• **APPLY WHAT YOU READ**:
1 > According to the interface passage, why is a load-balancing device 13 provided?
2 > Which interface components does the interface passage list in the sentence beginning "These interface components include"?
3 > Reproduce word for word the stretch of the interface passage from "Like reference numerals" through "to web applications.".

• **PAGE EXTRACT**:
:::::

Like reference numerals have been used to designate like parts in
FIGS. 1-2. These interface components include controller I and the
web server K, residing in computer L, the registration interface M,
the probe definition interface N, and the reporting interface O,
all residing in the web server. A load-balancing device 13 is
provided because of the parallel redundancy of the interface
components K, M, N, and O.
[0123] The web server K provides interface from browser to web
applications, i.e. probe definition interface N, reporting
interface O, and registration interface M. The web server also
provides authentication and entitlement to web applications.
[0124] The end user computer L uses standard web browsers to
interface independently with each application. The registration
interface M requires that each user be registered to the system and
establishes credentials to be authenticated and entitlement to use
the system. The registration interface M is the web base
application, which enables users to register.

:::::

• **GIVEN MATERIAL**:

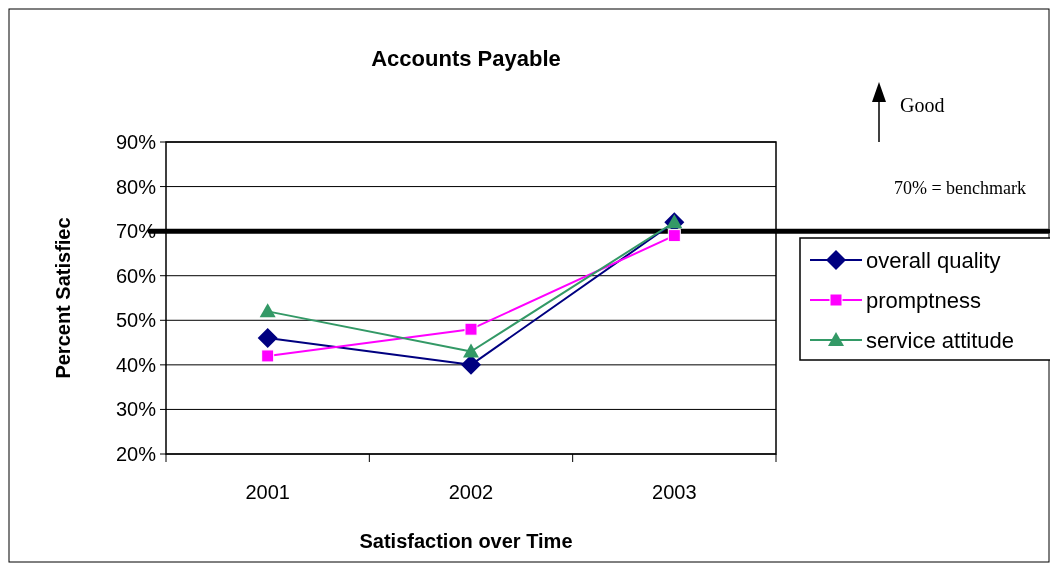  I want to click on x-axis-title: Satisfaction over Time, so click(466, 541).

:::::

• **WRITTEN ANSWERS**:
1 > It is provided because of the parallel redundancy of the interface components K, M, N, and O.

2 >
- Controller I
- Web server K
- Registration interface M
- Probe definition interface N
- Reporting interface O

3 >
Like reference numerals have been used to designate like parts in
FIGS. 1-2. These interface components include controller I and the
web server K, residing in computer L, the registration interface M,
the probe definition interface N, and the reporting interface O,
all residing in the web server. A load-balancing device 13 is
provided because of the parallel redundancy of the interface
components K, M, N, and O.
[0123] The web server K provides interface from browser to web
applications, i.e. probe definition interface N, reporting
interface O, and registration interface M. The web server also
provides authentication and entitlement to web applications.